Yisrael Beiteinu chairman Avigdor Lieberman was sworn in as foreign minister on Monday, after the Knesset approved his appointment by a vote of 62-17, with one abstention.

At a joint Likud-Yisrael Beiteinu faction meeting earlier in the day, Prime Minister Benjamin Netanyahu welcomed Lieberman’s return to the cabinet table. “I’ve missed him there,” Netanyahu said. “We have a lot of work to do, big tests and big challenges. It’s important that we cooperate.”

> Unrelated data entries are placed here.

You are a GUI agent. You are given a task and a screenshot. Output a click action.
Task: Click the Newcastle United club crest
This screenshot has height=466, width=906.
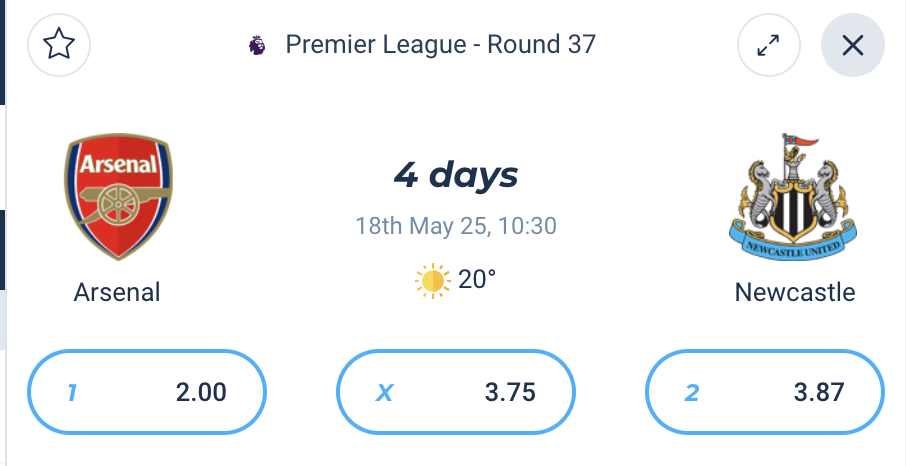click(793, 195)
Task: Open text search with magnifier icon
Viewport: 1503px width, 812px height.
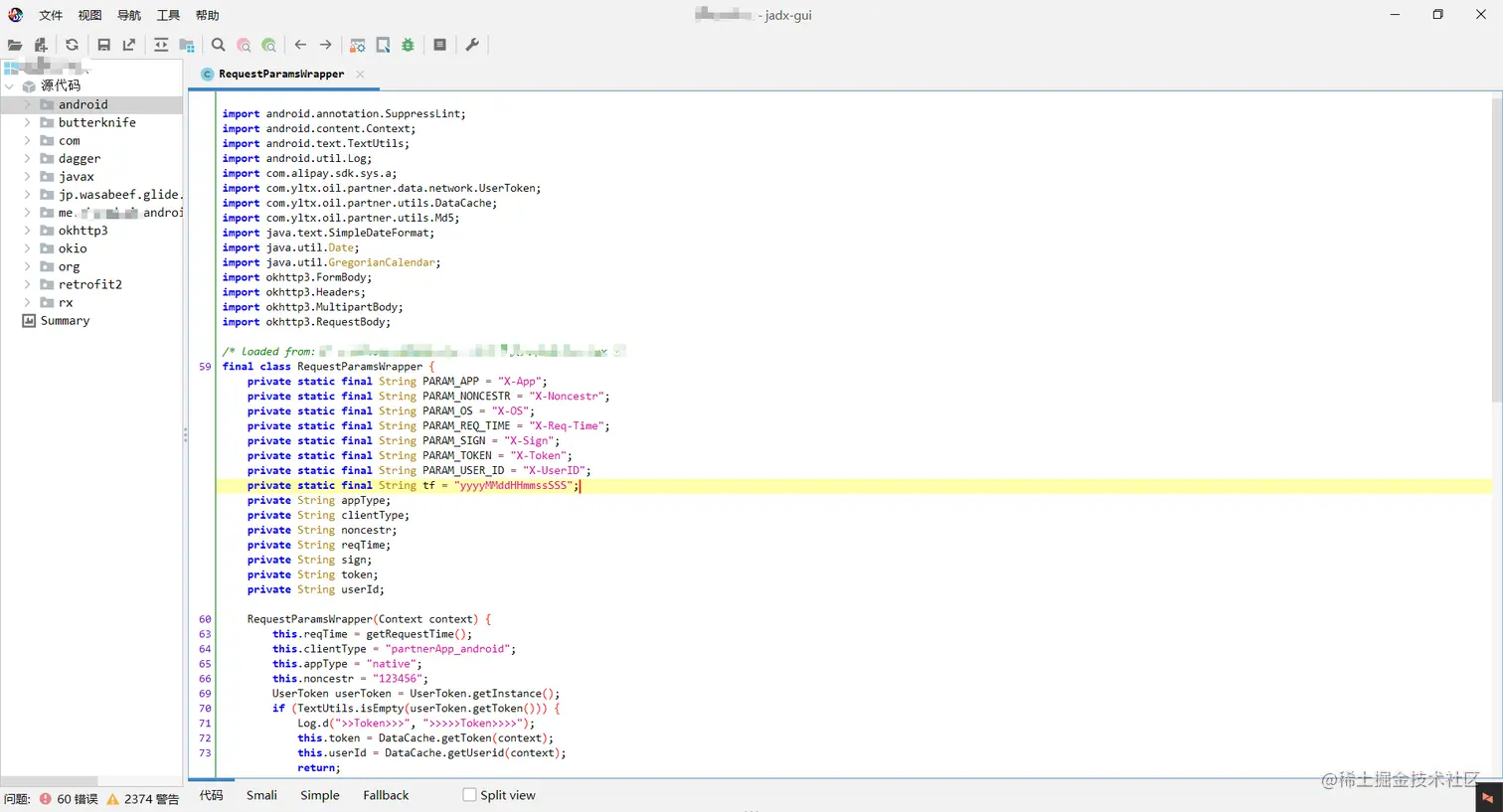Action: 219,45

But, during the debate preceding the vote, several MKs lambasted the appointment. Meretz chairwoman Zahava Gal-On, for instance, said Lieberman’s appointment “is like planting a bomb in the diplomatic process, which is treading water. It’s a sign that Israel’s face isn’t turned toward peace.”

“Lieberman is persona non grata in other countries,” Gal-On added, charging that during his previous term as foreign minister, “he brought Israel’s foreign policy to new lows and turned it into an isolated pariah state. His appointment to this job will further worsen Israel’s poor relations with its allies and its situation in the international community.”

MK Jamal Zahalka (Balad) urged the Palestinians to break off negotiations with Israel in response to the appointment, while MK Ahmed Tibi (United Arab List-Ta’al) termed the appointment a fitting capstone to “a government where everyone competes over who will be more fanatic.”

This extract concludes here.